What’s more, the Interior Department spokesperson noted that the nonpartisan Inspector General report concluding the investigation demonstrates that the New York Times printed fake news about Bernhardt—and that Democrats used that fake news to attack the Trump appointee falsely.

The Interior Department spokesperson said:

The IG report demonstrates that the accusations Senators Wyden and Hirono, along with Chairman Grijalva and Representatives Huffman and Valazquez are based on a false New York Times article, rather than the facts.

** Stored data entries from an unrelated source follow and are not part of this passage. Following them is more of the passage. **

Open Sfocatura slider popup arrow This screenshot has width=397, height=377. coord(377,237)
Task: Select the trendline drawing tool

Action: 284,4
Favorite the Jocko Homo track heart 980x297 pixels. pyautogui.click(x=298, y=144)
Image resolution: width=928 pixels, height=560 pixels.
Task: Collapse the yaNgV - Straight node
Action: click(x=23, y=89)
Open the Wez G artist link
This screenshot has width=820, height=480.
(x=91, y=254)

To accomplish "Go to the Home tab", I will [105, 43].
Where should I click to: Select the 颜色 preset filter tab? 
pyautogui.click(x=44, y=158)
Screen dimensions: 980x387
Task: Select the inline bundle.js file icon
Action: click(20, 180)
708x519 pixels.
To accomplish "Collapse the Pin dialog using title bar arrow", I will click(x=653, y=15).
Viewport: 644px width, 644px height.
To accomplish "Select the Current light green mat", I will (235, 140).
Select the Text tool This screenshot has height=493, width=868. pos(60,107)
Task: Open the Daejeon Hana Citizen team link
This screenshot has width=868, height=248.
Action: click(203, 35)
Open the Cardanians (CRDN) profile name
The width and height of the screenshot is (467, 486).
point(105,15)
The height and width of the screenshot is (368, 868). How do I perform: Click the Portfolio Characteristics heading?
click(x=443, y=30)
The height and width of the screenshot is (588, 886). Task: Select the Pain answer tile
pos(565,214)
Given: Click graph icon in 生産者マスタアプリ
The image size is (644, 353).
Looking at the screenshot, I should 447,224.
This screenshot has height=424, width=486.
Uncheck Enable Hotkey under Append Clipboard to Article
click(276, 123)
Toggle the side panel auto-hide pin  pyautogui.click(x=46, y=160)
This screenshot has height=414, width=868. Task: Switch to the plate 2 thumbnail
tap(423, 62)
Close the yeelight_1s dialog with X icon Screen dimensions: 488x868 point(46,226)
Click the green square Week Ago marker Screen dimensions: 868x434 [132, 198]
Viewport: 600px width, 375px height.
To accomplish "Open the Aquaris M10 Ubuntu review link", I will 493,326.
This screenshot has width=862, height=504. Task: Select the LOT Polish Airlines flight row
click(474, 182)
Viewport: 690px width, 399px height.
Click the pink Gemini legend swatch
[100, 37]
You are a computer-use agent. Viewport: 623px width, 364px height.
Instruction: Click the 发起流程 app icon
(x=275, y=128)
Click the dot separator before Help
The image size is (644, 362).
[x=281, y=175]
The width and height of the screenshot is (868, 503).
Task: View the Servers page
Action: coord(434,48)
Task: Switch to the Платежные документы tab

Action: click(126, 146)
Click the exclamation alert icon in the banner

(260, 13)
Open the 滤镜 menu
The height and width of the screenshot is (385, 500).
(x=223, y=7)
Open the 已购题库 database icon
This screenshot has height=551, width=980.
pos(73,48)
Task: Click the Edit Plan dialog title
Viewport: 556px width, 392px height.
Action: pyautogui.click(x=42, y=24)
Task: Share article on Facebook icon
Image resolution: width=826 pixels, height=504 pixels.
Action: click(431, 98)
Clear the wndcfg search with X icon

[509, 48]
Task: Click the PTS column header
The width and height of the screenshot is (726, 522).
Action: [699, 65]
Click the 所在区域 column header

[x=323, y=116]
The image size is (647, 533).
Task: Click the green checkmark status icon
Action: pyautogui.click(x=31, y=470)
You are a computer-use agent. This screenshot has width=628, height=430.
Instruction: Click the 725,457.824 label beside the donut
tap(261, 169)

By launching this investigation, Congress’s extreme left fueled a false narrative about the Department’s efforts to ensure accurate and legally-sound results, while wasting taxpayer dollars to investigate unsubstantiated claims.

Both New York Times reporters behind this false smear of Secretary Bernhardt have a history of reporting inaccurate information and of engaging in questionable tactics. Lipton has made numerous mistakes over the years, as Breitbart News has documented. Davenport, meanwhile, has been exposed as openly soliciting leaks from people inside the government, emails of hers obtained by Breitbart News and published in 2017 show. Having the Inspector General of a government department disprove the Times‘ reports on this is just the latest setback for an organization with a growing list of significant ethical problems.